New Jersey has no statutorily-defined age when child support orders end, often leaving it up to parents to petition the court to have the payments stopped. If no motion is filed, the child support order continues indefinitely unless the custodial parent agrees or a case worker issues a child status letter to both parents, which may trigger a court hearing.

The law, S1046, allows for the end of child support payments once the child reaches the age of 19 or if they marry, die or enter military service before the age of 19. The payments could be extended by court order or if both parents agree. The courts can also extend child support payments under a number of special circumstances, including if the child has a mental or physical disability or if the child is attending a college or university under certain conditions. Under this new law, payments would not be extended beyond age 23.  

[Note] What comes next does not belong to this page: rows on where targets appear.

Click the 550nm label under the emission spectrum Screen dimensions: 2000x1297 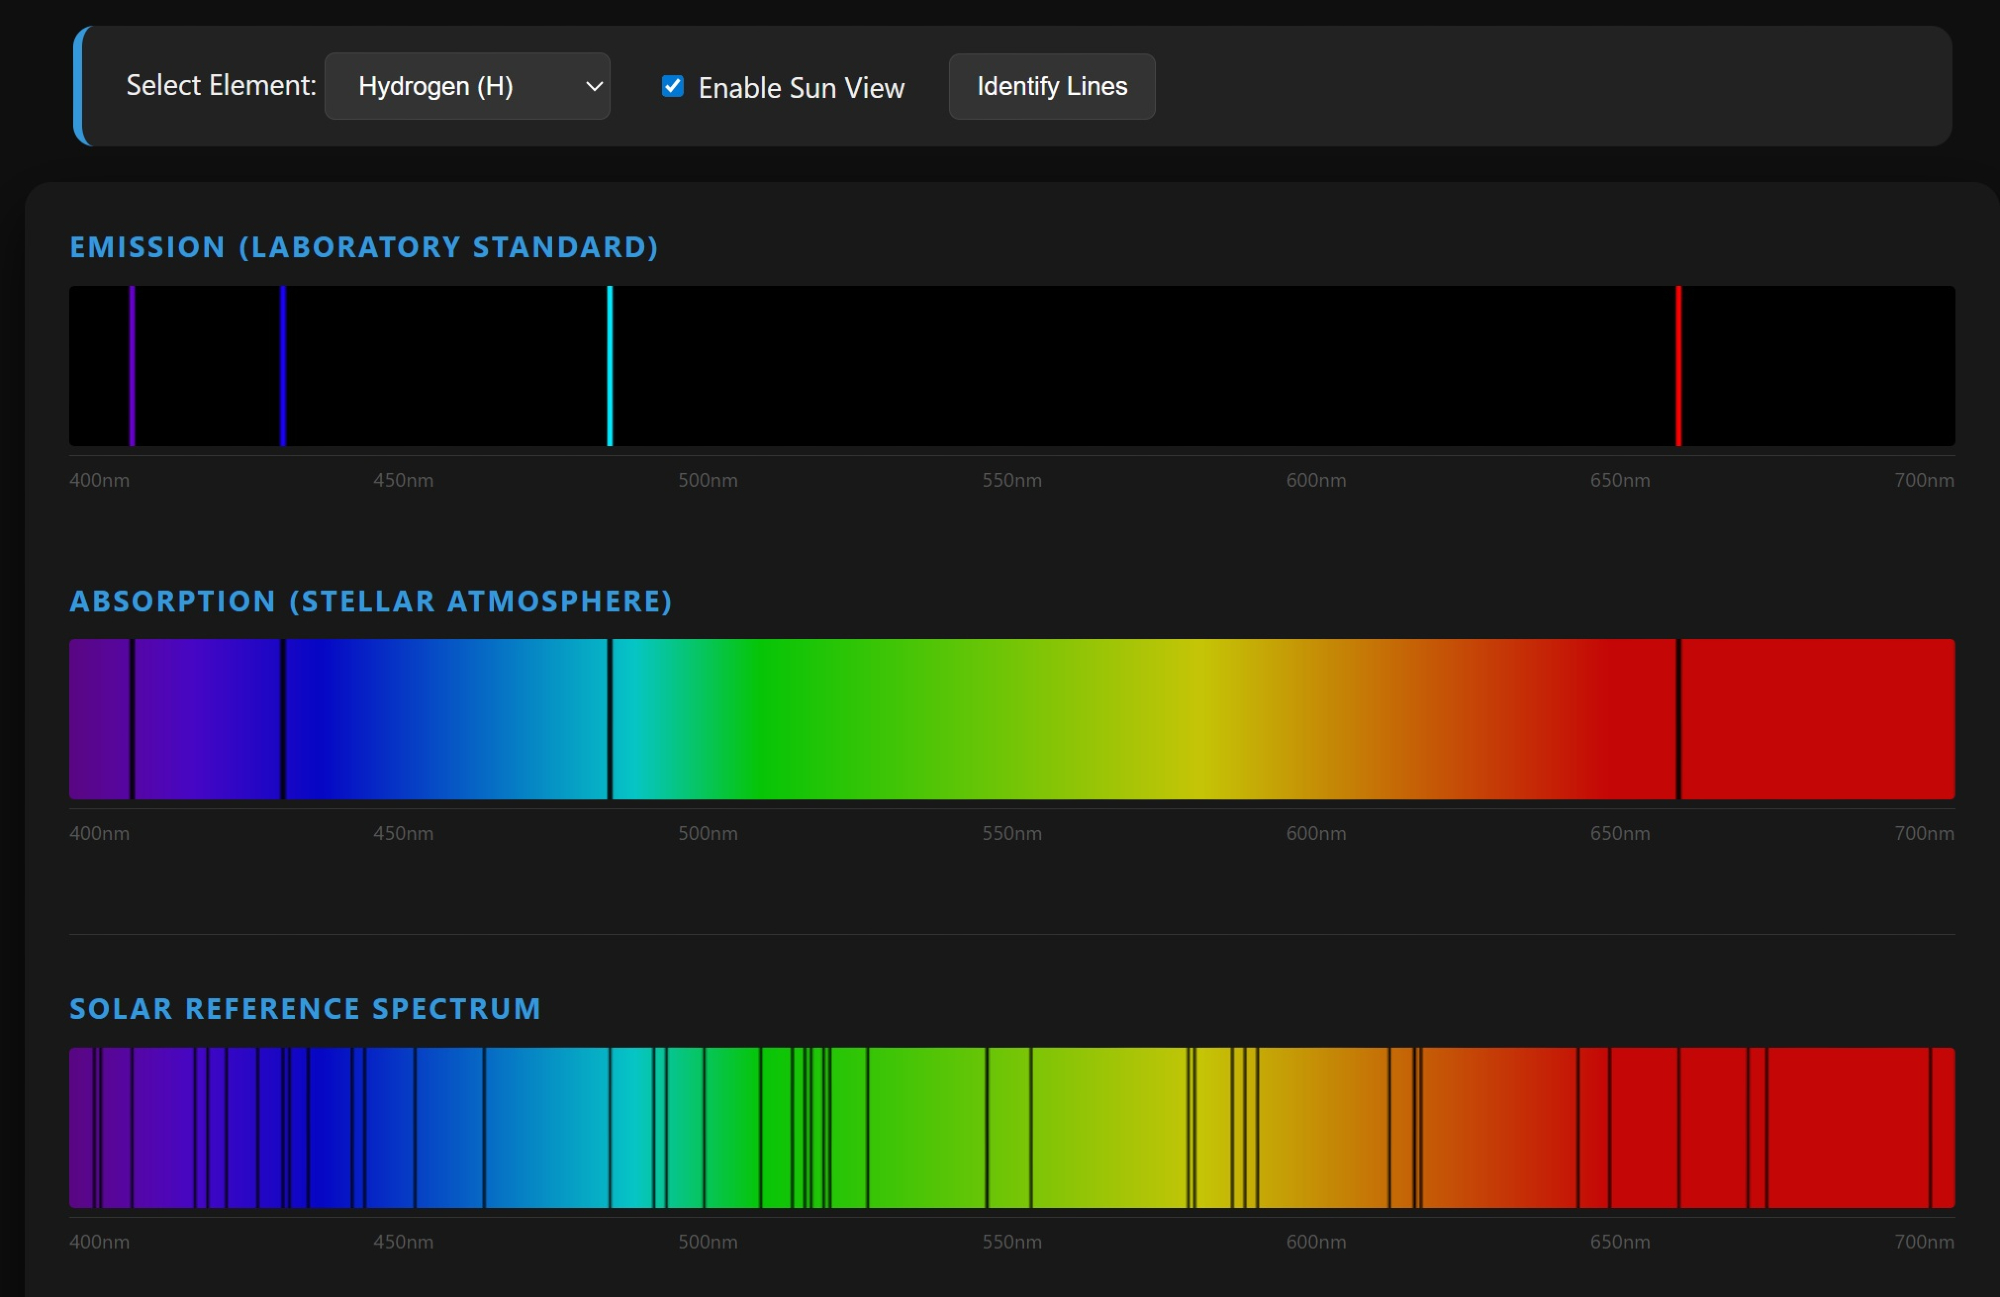pyautogui.click(x=1011, y=480)
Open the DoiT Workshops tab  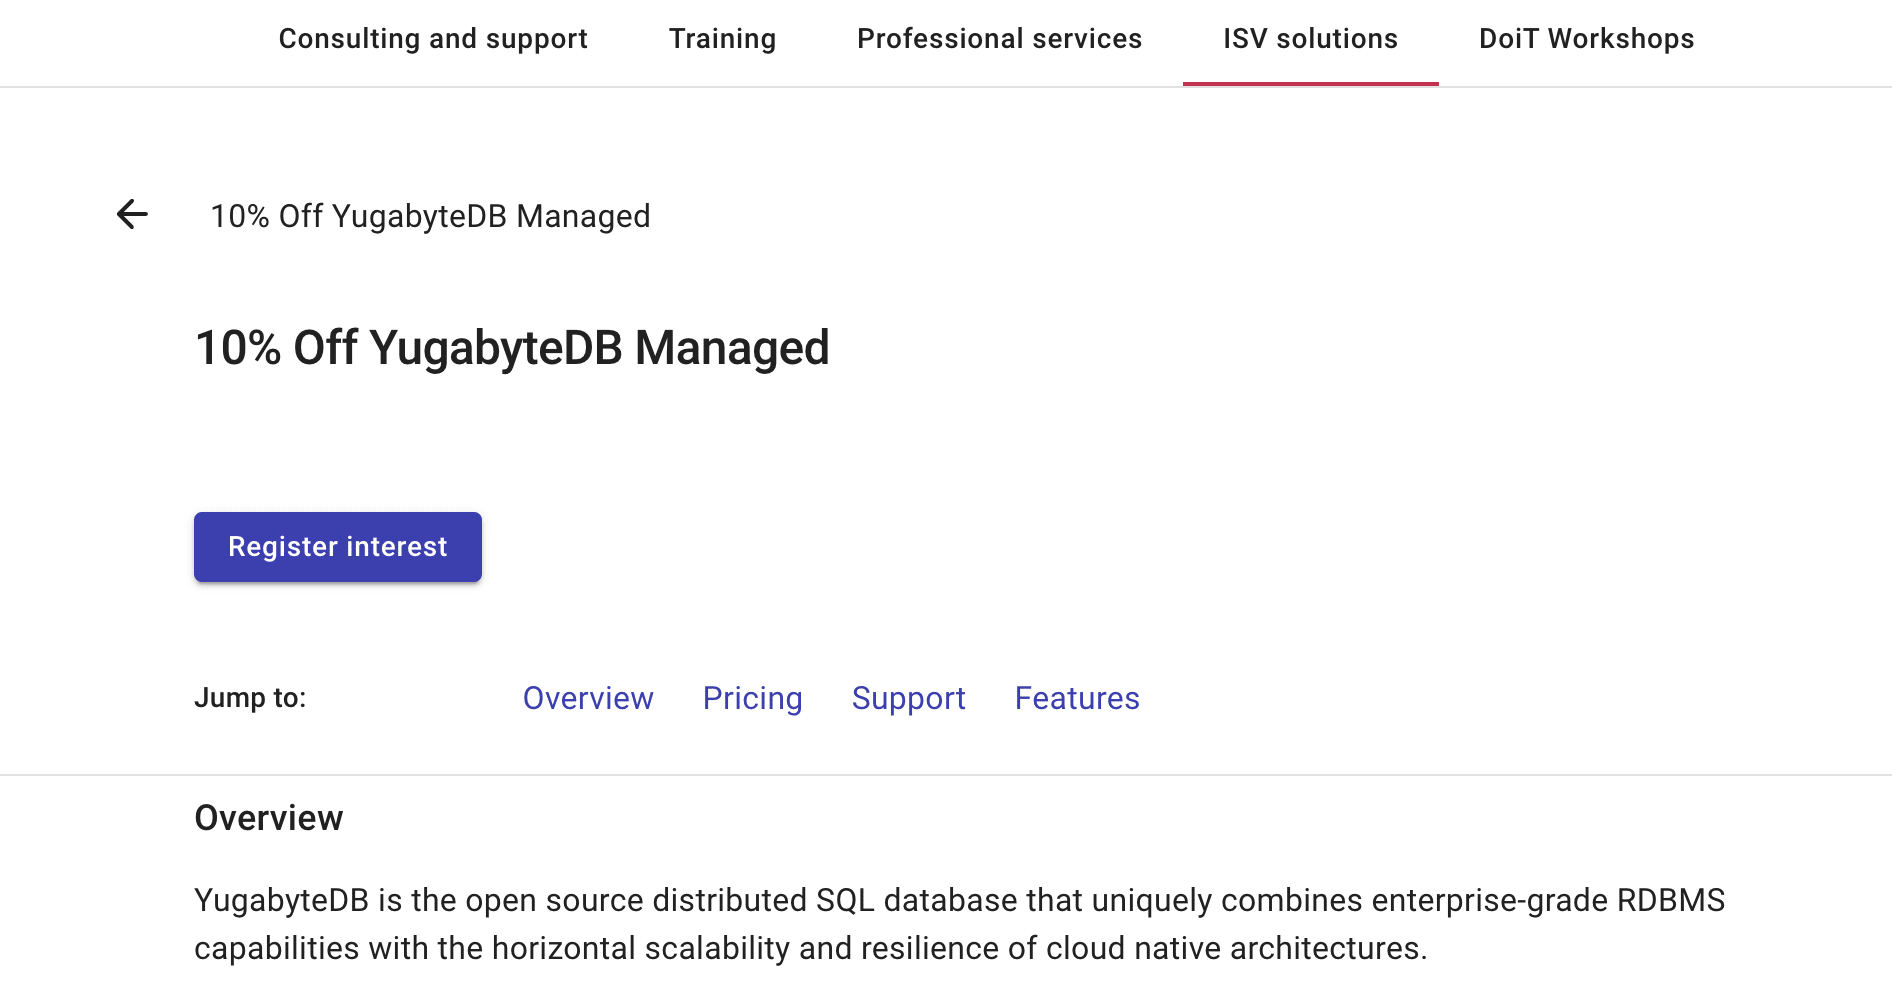click(x=1586, y=39)
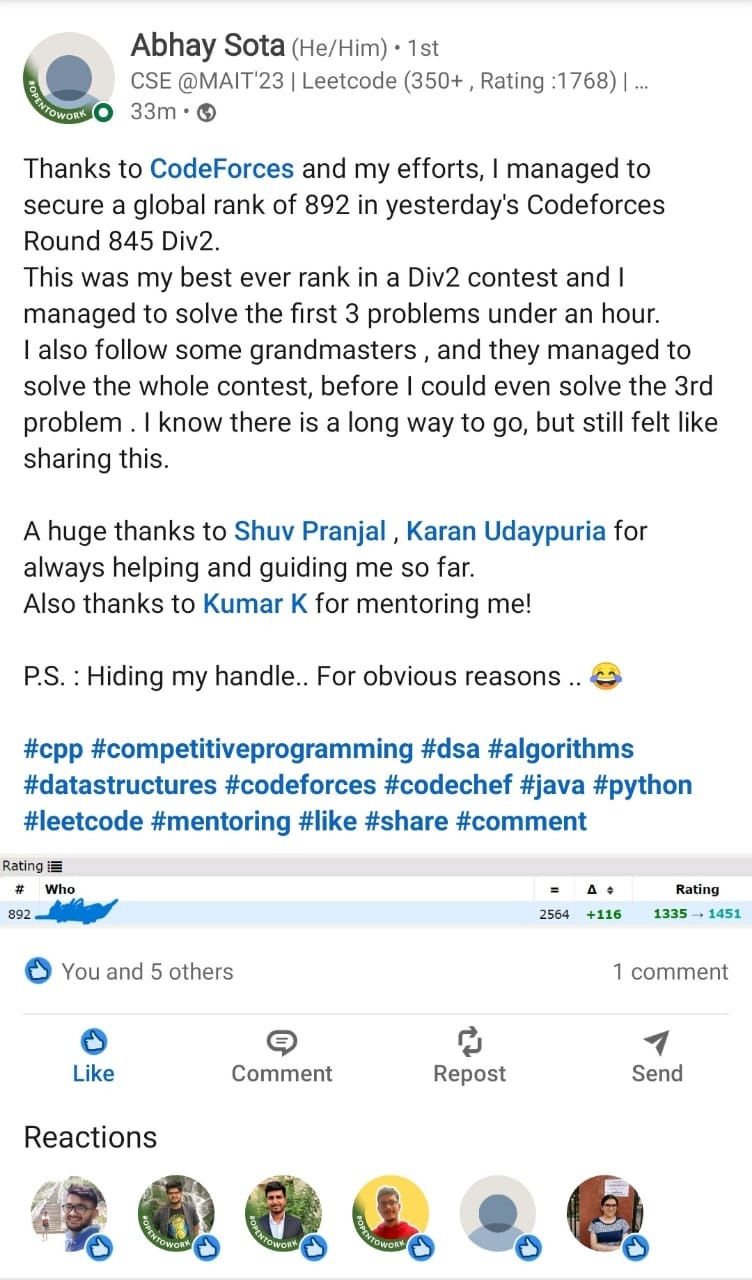Screen dimensions: 752x1280
Task: Tap the #leetcode hashtag
Action: coord(87,821)
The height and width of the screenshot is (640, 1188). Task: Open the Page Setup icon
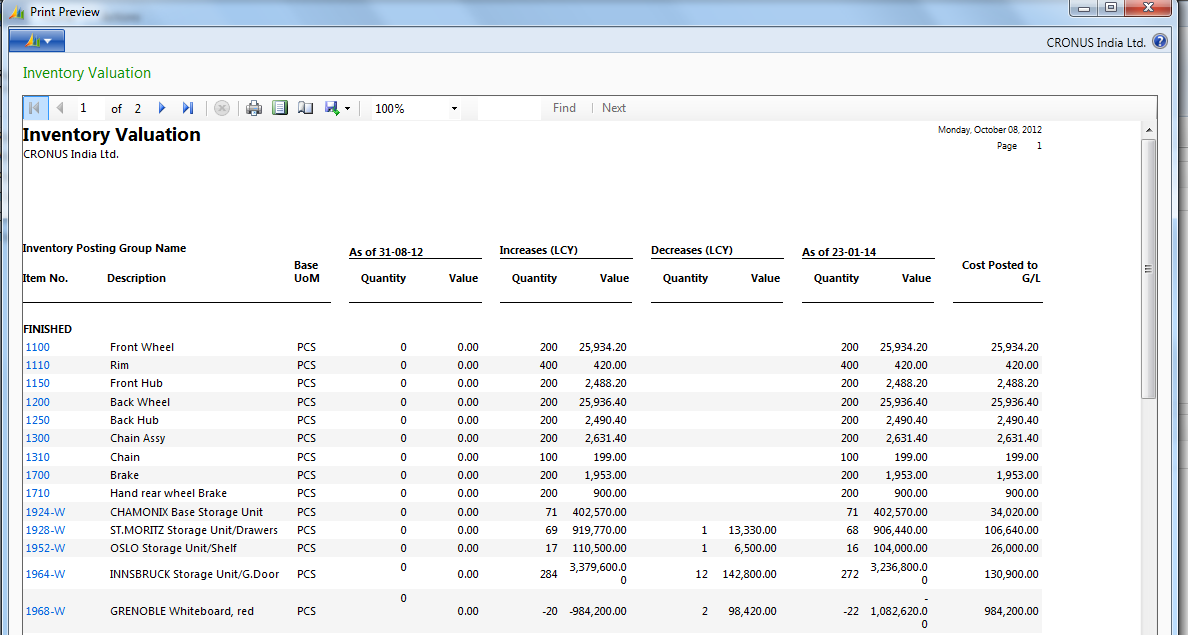[x=305, y=107]
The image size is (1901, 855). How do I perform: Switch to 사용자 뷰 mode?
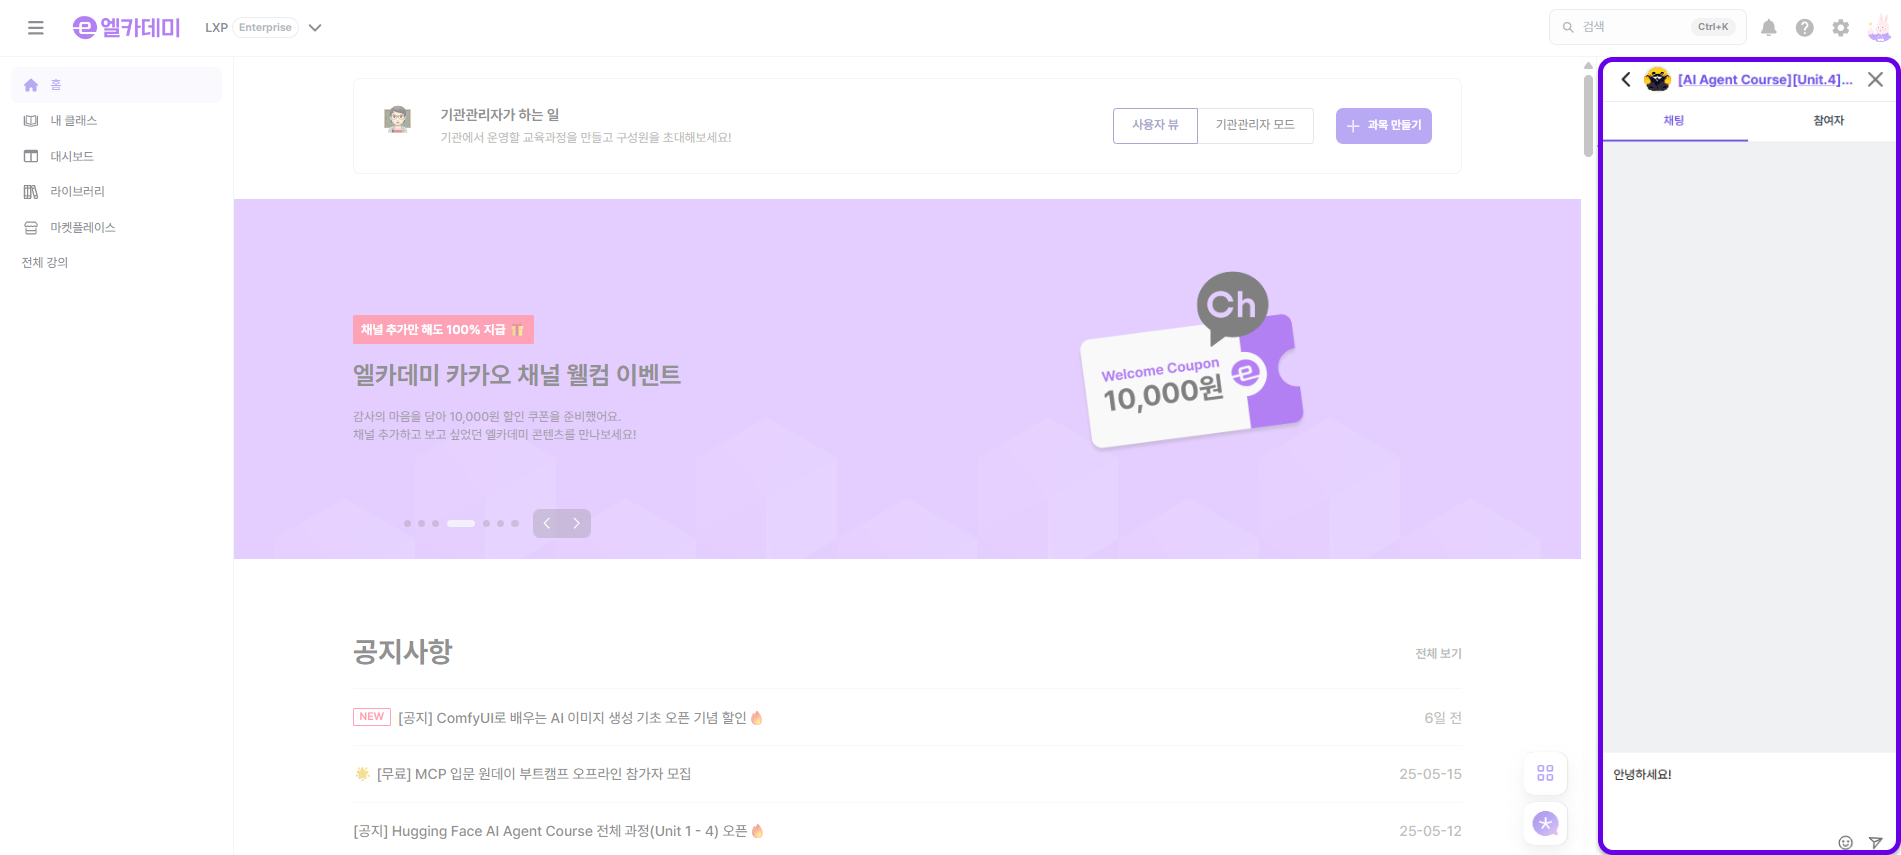(1155, 125)
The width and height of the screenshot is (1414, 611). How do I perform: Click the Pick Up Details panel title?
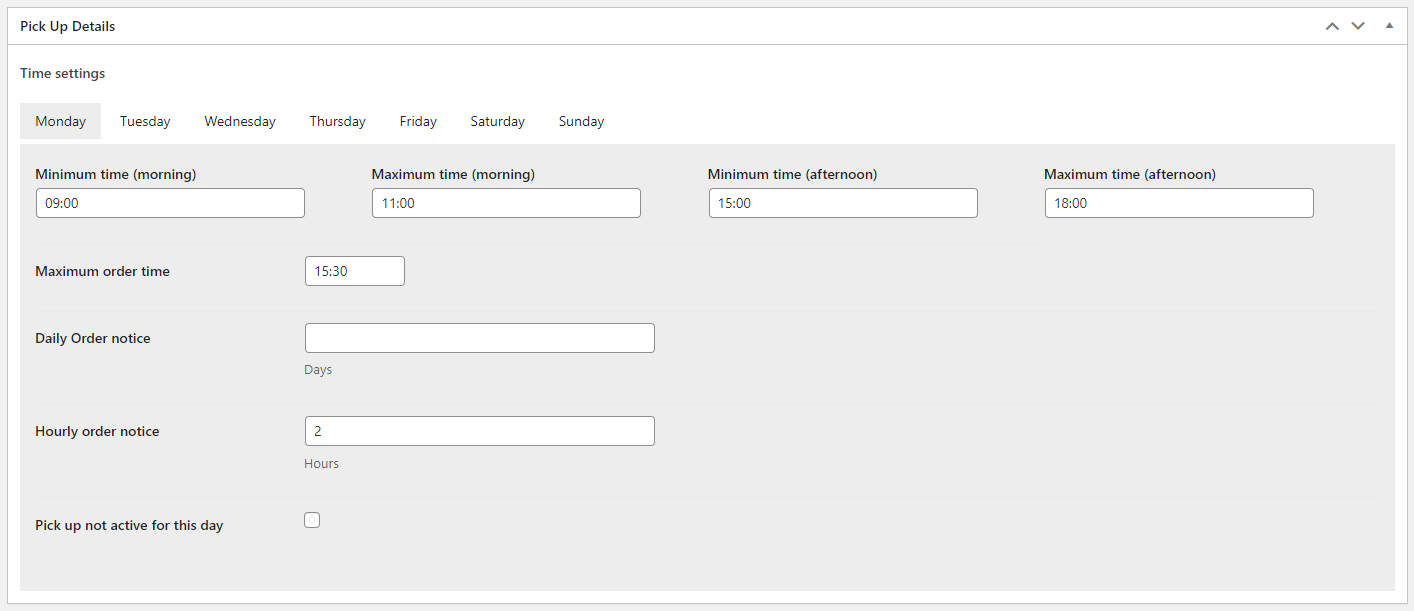point(67,26)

“I’m pleased the governor signed this into law. This provides a more focused and fairer payment process for both parties,” said Senator Turner (D-Mercer, Hunterdon). “I believe this will help clear up any confusion that parents may have about child support requirements. Furthermore, this law will keep the best interest of the child in mind.”  

The Senators noted that unclogging the court docket could mean an influx of additional federal dollars for our courts because of federal incentives that reward the timely disposition of cases.

“Our current system not only can place a financial burden on a parent, but also puts pressure on the courts to deal with these cases,”  said Senator Scutari (D-Middlesex, Somerset, and Union), chairman of the Senate Judiciary Committee. “By clarifying the child support process in New Jersey, we will provide some relief to the Judiciary by reducing the caseload while keeping in mind the most important aspect of the process, the child’s well-being.”

This law stems from a recommendation from the State Auditor’s report on the Child Support Program in the Department of Human Services’ Division of Family Development. Most other states set an automatic age of emancipation at age 18 or 19, with some providing exceptions to that automatic emancipation similar to the ones included in this bill.

The bill was signed into law today. It was approved by the Senate 36-2 earlier this year and cleared the Assembly 68-0 in December.